Elle oriente vers l’imposition de contrats types3, supprimant de facto la possibilité de définir les garanties librement et démocratiquement au sein des mutuelles. Démutualisation, mise à mal des dispositifs de solidarité, écrasement des politiques de prévention adaptées, antisélection, aléa moral, dumping… voilà les maux engendrés par une trop grande standardisation. Voilà les faits. Et les résultats recherchés ne sont bien évidemment pas au rendez-vous : la mission inter-inspections (IGF, IGA et IGAS4) sur la deuxième vague de référencement l’a mis en évidence pour l’ensemble de la fonction publique d’État : l’ouverture à la concurrence a fragilisé le dispositif de Protection sociale complémentaire ! La mission observe que la « volonté d’améliorer le rapport garanties/prix s’est parfois traduite par une ouverture en trompe-l’œil » (le choix des termes est parlant !) et a encouragé « des comportements d’antisélection pour capter les meilleurs risques5 ».

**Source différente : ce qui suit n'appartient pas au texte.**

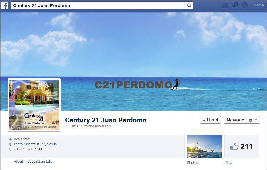This screenshot has width=267, height=170.
Task: Click the Facebook logo icon
Action: 5,6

Si le dispositif mis en place par l’état devait standardiser et nier les différences au prétexte d’une concurrence à rechercher sur les prix comme unique critère de choix au risque de casser la solidarité entre les générations et au sein de groupes affinitaires, alors, ne devrait-on pas considérer qu’il s’agit d’un échec ? Voire d’une négation de l’idée même d’une Protection sociale complémentaire à celle mise en place à l’échelle nationale ?

Ainsi, j’encourage l’idée que les pouvoirs publics devront retrouver le bon niveau d’intervention :

• définir des grands objectifs en concertation avec les interlocuteurs idoines ; il existe en effet des acteurs de Protection sociale dédiés depuis des décennies à cette population ;

• mobiliser l’ensemble des acteurs publics et privés pour s’assurer de laisser le moins de monde possible sans couverture ;

• permettre aux acteurs de définir la voie pour proposer à leur population, notamment aux mutuelles dans le cadre de leur fonctionnement démocratique, une protection et des services adaptés.

Il faut désormais cesser de niveler par le bas des protections sociales complémentaires qui, par principe, ne relèvent pas du dispositif collectif national. Elles doivent pouvoir être conçues pour et par des professions spécifiques.

C’est ce que je souhaite pour les militaires et leur famille, et plus largement pour la communauté Sécurité-Défense.

Prenons de la distance par rapport au prêt-à-penser de la concurrence comme solution à tous les maux et considérons enfin que la Protection sociale complémentaire d’une communauté est mieux assurée par des acteurs capables « sur-mesure » que par une profusion d’opérateurs opportunistes agissant sur un marché ultra-standardisé.

Car la mutuelle de tout le monde, finalement, c’est la mutuelle de personne.

Le retour aux sources de la mutualité affinitaire est, plus que jamais, notre meilleure option.

1 50  % des militaires d’active déclarent avoir eu un problème de santé au cours des douze derniers mois. Parmi eux, 65  % déclarent souffrir de troubles musculosquelettiques (TMS) et 43 % de troubles du sommeil. Source : CNMSS/SSA, enquête nouvelle génération, février-avril 2019.

2 Taille et stratégies des mutuelles face aux mutations de l’assurance santé complémentaire en France. Marc Leclère, Panthéon-Sorbonne, 2020, p. 46.

3 Le « 100  % santé » et la résiliation infra-annuelle.

4 Inspection générale des finances, Inspection générale de l’administration, Inspection générale des affaires sociales.

5 Protection sociale complémentaire des agents publics (FPE / FPT) – juillet  2019.